Psychiatrists bemoan the deficiencies of their diagnostic labels while ignoring the cause, they use the wrong method, descriptive diagnosis (see Psychiatry). It identifies the symptoms that occur together as implying that they have a common cause. The reasoning survives because most people hold to this basic error. They defy the logic that effects do not descry the cause (see Humes law). Only the treatments that combat the cause will work. The elephantanopia series document the blindness of psychiatrists to the elephant in the room. I begin with the September 2011 issue of the British Journal of Psychiatry (BJP). Why that one? Firstly, because I value the BJP as the best of all psychiatric journals. Secondly, in July 2012 I am that far behind in my reading.

Descriptive diagnosis provides no more than a shorthand label for an effect, not a cause of the illness. It has such an obvious nature that the layperson can readily understand what is intended by “generalised anxiety disorder”, the subject of the first paper I select. The authors discover that anxious people think inefficiently, hardly a surprise. The anxious spend so much effort on their worries that they have difficulty thinking about anything else. Their thinking improves as their anxiety diminishes.

I suspect that the authors tried to dredge some benefit from a profitless study of a new antidepressant, an SSRI. They found that very different medication obtained the same alleged benefit. As they had no other measure of benefit, and time has shown that many drugs fail to live up to the early expectations, more likely the SSRI had the same ineffectiveness. Turning to study of the depression they had set out to treat, they rediscover birds that flock together; the symptoms of anxiety and mental inefficiency remain or dissipate together. What else could anyone expect? A descriptive diagnosis labels the state brought about by symptoms that flock together.

Nor does understanding the next study in this issue of the journal require profound thought. An Australian group found that people who have anxiety and depression, or either, are at increased risk of using alcohol to excess. They argue that they have established cause and effect: anxiety leads to alcohol abuse. They continue a century of pointless data gathering. Seventy years ago most Australians had come from the United Kingdom, with a large proportion of Irish. Wherever the potato famines had driven the Irish they took their predilection for the bottle and there the earnest data gatherers found an association of alcoholism with a fervent adherence to Roman Catholicism, large broods of children and the like.

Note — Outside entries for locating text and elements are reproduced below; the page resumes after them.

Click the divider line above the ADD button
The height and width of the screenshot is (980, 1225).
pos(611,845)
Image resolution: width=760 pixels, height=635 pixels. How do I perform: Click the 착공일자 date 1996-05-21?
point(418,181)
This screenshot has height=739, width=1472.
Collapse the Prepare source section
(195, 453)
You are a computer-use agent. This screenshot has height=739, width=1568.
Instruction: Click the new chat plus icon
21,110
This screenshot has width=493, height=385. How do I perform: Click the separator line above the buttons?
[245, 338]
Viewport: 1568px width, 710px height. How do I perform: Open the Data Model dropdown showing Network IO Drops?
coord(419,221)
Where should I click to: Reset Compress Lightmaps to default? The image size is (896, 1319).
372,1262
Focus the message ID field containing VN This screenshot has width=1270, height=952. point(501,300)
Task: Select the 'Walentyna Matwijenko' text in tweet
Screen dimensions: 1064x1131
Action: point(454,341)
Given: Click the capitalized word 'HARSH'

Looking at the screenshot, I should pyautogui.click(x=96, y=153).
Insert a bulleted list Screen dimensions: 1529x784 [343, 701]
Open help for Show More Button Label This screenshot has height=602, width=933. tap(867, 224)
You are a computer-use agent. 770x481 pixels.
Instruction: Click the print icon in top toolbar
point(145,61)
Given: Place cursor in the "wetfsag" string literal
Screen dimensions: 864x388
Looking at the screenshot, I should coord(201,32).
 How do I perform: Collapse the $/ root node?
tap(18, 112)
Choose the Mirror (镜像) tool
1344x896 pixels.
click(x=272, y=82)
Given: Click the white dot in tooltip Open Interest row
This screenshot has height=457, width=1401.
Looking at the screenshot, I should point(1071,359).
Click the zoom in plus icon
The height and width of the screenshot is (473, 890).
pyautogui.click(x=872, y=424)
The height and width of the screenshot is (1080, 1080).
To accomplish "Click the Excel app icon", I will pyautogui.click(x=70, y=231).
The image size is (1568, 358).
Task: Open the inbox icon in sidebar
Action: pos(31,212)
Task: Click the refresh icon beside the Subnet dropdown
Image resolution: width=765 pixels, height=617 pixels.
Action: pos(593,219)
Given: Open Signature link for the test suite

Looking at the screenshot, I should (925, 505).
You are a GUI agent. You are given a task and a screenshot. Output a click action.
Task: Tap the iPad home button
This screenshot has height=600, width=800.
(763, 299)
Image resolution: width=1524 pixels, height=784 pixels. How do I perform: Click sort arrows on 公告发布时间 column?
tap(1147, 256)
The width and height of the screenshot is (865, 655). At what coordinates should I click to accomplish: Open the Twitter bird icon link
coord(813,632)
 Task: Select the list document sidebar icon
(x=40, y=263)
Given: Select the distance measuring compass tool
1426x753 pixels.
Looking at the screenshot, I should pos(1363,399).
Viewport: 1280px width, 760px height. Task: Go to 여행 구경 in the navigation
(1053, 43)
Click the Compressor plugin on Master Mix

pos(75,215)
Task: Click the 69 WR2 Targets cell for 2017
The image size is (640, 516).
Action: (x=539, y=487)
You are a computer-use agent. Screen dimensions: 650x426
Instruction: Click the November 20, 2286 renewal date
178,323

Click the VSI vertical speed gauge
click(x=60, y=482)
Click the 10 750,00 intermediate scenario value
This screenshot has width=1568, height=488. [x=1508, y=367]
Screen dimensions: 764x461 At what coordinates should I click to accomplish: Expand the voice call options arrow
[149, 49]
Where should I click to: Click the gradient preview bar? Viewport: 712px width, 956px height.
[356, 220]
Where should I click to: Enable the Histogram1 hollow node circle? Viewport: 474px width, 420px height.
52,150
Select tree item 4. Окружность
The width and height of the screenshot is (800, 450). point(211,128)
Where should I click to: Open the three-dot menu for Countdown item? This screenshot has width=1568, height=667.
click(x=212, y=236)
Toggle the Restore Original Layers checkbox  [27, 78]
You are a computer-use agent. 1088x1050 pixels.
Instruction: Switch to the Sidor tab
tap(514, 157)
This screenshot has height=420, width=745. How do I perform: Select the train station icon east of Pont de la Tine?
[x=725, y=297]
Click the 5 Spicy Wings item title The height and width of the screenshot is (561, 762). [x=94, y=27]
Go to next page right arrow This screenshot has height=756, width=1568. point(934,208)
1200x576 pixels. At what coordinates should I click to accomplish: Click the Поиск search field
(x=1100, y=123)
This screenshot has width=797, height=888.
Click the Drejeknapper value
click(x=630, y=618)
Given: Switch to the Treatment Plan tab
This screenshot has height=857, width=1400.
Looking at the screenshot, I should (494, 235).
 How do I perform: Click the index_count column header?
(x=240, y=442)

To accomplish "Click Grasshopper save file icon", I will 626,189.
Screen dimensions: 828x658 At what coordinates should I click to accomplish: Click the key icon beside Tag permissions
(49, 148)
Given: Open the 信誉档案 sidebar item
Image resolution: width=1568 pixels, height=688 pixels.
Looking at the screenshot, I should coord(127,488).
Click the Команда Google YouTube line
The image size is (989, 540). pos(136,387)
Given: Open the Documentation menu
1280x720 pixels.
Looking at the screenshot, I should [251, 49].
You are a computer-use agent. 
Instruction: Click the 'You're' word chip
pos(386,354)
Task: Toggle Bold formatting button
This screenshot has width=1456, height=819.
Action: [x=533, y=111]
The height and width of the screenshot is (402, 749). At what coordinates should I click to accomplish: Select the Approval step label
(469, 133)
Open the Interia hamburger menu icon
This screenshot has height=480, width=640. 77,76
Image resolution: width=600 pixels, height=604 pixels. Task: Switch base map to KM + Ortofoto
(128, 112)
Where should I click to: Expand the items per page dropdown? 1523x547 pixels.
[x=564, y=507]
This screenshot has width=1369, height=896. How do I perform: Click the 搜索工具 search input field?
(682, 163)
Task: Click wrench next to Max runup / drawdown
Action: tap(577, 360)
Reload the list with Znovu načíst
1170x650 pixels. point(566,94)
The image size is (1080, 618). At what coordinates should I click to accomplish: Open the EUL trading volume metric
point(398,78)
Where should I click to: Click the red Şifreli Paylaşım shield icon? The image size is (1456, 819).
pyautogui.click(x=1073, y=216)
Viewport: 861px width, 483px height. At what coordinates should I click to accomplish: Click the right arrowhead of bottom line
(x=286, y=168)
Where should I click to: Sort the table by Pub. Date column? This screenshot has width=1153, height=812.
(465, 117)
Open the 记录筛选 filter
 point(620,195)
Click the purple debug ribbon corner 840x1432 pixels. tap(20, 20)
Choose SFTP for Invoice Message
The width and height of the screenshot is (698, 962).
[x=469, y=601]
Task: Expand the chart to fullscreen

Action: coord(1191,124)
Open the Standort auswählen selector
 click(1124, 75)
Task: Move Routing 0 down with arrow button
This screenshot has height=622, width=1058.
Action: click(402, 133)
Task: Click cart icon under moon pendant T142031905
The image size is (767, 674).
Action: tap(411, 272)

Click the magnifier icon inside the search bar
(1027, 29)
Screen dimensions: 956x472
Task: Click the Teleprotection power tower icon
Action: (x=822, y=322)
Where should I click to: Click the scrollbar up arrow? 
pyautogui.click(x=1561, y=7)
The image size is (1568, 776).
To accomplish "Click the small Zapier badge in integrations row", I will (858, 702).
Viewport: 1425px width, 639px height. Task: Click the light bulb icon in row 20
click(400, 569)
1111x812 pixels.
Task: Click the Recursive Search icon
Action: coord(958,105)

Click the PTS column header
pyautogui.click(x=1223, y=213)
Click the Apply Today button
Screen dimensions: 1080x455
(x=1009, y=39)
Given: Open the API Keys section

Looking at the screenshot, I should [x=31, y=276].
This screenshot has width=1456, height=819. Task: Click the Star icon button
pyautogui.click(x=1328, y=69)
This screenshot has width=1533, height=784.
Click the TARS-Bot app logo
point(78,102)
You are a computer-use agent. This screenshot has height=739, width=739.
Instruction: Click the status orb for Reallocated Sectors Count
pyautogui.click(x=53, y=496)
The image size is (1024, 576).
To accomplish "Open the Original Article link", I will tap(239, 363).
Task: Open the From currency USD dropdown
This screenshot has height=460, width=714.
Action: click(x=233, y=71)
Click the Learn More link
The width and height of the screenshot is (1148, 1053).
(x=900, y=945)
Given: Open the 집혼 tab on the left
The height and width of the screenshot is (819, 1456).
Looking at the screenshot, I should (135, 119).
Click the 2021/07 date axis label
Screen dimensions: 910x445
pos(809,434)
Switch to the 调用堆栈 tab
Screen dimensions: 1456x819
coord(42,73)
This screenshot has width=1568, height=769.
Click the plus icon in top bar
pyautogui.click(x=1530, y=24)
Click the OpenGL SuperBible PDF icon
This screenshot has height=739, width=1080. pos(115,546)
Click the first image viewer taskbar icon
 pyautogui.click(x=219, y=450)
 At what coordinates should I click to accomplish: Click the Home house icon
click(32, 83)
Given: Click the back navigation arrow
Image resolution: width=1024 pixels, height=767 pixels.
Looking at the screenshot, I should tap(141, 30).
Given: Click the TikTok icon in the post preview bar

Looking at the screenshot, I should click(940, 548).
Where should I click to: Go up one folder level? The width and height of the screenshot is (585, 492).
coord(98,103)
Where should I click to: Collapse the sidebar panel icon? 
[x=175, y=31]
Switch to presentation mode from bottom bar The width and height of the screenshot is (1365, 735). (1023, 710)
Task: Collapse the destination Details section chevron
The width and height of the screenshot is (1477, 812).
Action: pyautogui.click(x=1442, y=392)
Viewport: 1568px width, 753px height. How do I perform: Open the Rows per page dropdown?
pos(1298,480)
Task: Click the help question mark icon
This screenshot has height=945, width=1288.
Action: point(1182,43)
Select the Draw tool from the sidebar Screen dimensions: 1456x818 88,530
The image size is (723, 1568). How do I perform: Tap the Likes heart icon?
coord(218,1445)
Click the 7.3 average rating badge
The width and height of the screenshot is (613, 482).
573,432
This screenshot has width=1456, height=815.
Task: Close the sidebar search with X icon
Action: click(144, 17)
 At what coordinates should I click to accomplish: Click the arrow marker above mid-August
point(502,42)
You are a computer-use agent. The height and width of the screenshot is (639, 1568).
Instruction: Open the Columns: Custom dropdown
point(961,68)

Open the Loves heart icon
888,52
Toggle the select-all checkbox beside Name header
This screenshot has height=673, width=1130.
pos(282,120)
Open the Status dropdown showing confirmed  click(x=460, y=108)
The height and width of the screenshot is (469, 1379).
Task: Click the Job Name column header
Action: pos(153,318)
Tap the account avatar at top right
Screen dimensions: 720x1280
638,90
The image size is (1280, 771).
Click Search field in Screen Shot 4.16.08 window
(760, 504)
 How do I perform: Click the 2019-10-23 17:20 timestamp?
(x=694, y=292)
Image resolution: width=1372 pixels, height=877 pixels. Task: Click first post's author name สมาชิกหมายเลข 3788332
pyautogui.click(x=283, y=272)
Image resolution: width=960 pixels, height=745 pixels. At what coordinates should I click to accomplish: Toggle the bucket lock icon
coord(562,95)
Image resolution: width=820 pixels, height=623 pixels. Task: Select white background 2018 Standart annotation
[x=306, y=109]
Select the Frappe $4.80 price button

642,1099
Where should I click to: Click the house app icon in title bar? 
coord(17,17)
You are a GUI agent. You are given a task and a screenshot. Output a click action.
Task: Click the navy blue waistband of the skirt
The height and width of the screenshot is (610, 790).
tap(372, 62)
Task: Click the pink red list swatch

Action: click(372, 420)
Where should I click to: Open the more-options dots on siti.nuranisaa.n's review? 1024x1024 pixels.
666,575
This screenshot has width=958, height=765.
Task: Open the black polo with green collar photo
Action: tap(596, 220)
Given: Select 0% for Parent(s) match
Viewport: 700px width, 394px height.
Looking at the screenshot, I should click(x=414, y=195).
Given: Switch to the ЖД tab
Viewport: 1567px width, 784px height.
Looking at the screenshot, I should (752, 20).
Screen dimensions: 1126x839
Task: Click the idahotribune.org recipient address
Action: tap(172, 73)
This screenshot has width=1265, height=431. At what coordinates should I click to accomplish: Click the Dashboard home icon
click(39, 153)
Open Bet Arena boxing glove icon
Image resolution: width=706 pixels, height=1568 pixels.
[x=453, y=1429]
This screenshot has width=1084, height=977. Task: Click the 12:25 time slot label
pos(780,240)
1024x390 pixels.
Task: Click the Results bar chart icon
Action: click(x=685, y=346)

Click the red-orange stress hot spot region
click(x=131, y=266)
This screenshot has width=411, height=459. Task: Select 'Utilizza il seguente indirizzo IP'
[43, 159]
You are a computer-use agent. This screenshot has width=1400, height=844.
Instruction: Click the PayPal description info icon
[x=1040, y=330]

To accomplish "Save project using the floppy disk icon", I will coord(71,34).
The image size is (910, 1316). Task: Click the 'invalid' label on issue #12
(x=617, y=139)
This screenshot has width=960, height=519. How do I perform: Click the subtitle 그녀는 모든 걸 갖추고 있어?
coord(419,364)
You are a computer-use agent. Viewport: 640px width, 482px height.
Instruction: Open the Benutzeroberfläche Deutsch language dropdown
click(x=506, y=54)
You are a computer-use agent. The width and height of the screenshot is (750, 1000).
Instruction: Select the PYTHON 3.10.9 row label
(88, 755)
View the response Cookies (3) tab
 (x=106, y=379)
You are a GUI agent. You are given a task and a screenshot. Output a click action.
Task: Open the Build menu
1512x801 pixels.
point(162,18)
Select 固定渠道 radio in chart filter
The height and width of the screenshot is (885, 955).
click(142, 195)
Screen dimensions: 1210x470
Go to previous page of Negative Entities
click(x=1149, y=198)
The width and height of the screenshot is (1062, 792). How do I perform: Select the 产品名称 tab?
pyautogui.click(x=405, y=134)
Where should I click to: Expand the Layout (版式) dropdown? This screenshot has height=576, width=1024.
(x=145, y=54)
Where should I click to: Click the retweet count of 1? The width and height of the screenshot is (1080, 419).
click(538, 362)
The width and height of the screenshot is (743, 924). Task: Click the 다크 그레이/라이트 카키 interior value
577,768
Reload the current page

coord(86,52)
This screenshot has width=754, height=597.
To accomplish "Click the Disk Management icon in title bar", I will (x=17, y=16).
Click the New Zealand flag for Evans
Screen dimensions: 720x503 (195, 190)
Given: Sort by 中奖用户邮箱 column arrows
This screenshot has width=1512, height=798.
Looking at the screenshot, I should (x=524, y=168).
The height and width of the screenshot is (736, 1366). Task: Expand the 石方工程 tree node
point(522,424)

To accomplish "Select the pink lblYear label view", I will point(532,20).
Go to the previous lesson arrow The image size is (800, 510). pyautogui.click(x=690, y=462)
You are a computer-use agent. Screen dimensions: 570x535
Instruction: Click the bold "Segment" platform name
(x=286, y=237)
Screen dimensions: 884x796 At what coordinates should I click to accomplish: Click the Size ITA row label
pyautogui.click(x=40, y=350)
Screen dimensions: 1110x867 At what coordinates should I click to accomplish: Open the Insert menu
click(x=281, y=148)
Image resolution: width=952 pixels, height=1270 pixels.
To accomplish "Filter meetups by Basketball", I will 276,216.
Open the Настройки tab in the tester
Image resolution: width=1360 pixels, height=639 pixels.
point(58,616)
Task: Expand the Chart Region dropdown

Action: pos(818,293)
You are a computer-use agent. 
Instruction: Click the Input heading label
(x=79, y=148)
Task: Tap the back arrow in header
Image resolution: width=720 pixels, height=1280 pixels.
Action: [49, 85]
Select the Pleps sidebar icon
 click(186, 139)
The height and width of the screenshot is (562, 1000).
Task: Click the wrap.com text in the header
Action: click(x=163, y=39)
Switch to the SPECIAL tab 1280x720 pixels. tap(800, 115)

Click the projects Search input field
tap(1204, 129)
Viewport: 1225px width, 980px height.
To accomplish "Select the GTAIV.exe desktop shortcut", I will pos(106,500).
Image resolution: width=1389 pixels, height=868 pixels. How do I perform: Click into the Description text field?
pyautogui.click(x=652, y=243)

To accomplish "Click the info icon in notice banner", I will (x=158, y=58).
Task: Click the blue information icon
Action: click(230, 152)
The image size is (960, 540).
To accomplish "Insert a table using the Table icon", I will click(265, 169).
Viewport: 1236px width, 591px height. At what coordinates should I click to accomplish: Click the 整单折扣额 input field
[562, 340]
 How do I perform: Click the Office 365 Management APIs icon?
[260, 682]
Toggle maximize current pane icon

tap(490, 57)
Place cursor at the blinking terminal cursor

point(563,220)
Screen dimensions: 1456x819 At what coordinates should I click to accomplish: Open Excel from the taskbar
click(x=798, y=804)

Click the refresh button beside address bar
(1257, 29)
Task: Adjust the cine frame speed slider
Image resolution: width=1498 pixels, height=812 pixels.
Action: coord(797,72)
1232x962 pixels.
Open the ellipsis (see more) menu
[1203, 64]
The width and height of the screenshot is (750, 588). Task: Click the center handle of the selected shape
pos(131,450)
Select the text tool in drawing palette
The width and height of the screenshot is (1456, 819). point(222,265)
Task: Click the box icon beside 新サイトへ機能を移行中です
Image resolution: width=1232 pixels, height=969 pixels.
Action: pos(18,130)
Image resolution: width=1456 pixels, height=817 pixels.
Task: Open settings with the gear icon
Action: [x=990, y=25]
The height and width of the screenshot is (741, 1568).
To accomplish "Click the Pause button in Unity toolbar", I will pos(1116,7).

In the same issue a very brief paper compares cases of anxiety disorder with a supposed cardiac disease called “mitral valve prolapse”. Patients in both groups had the same disturbance of cardiac function. The authors fail to discuss the dubious nature of the supposed heart disorder. If they had gone far enough they could identify its mental nature. They had rediscovered the concurrence of related effects. And all this in the best journal. In comparison, The Psychiatrist,  its companion  minor journal, happens to have the best paper for the month. Together with a colleague Joanna Moncrieff explains why a proposed new descriptive diagnosis, adult attention-deficit hyperactivity disorder, has even less claim to reliability than the childhood form.